> _TASK REQUIREMENTS_
Please reproduce the records exactly, leaving out any pictures.

> _Data extracted from a collection_
▼▼▼

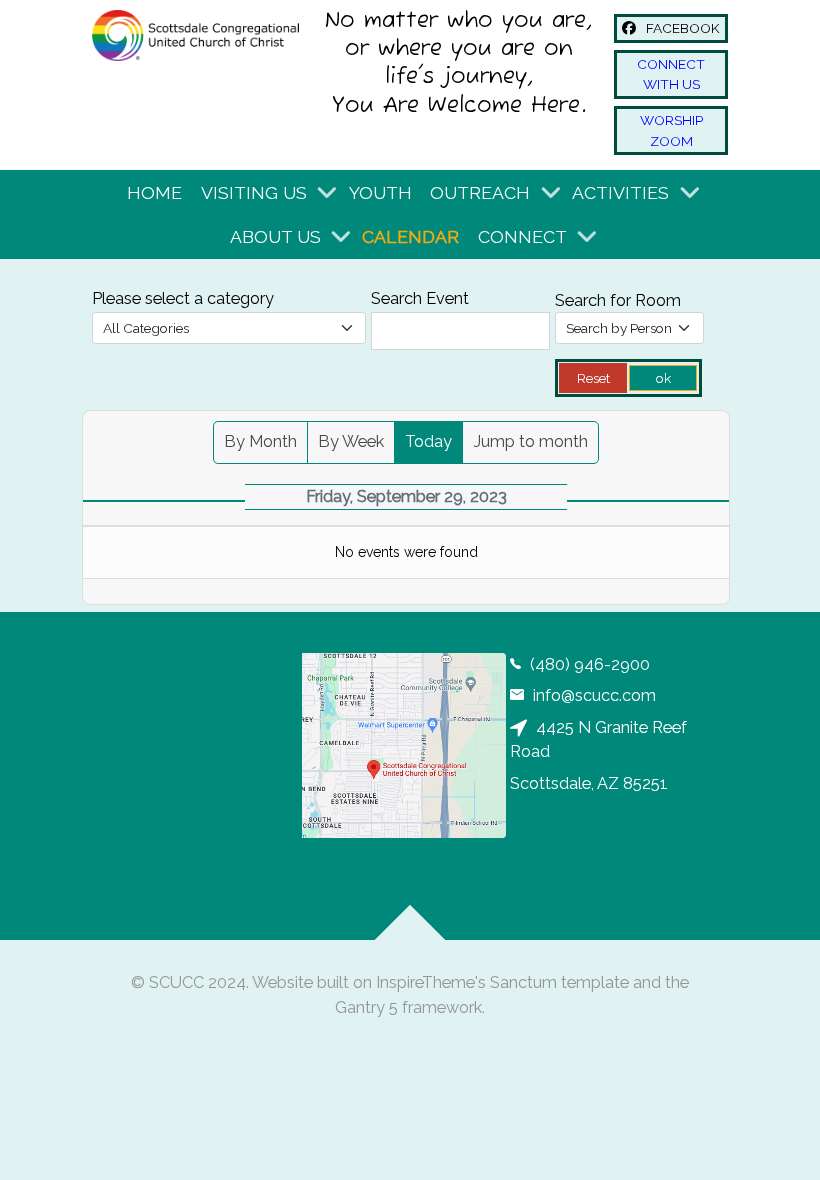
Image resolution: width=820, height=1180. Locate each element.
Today (428, 441)
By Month (260, 441)
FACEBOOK (681, 28)
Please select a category (183, 298)
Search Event (420, 298)
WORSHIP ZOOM (671, 130)
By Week (351, 441)
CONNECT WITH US (671, 74)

▲▲▲

> _ANSWER_
Image resolution: width=820, height=1180. Locate each element.
Today (428, 441)
By Month (260, 441)
FACEBOOK (681, 28)
Please select a category (183, 298)
Search Event (420, 298)
WORSHIP ZOOM (671, 130)
By Week (351, 441)
CONNECT WITH US (671, 74)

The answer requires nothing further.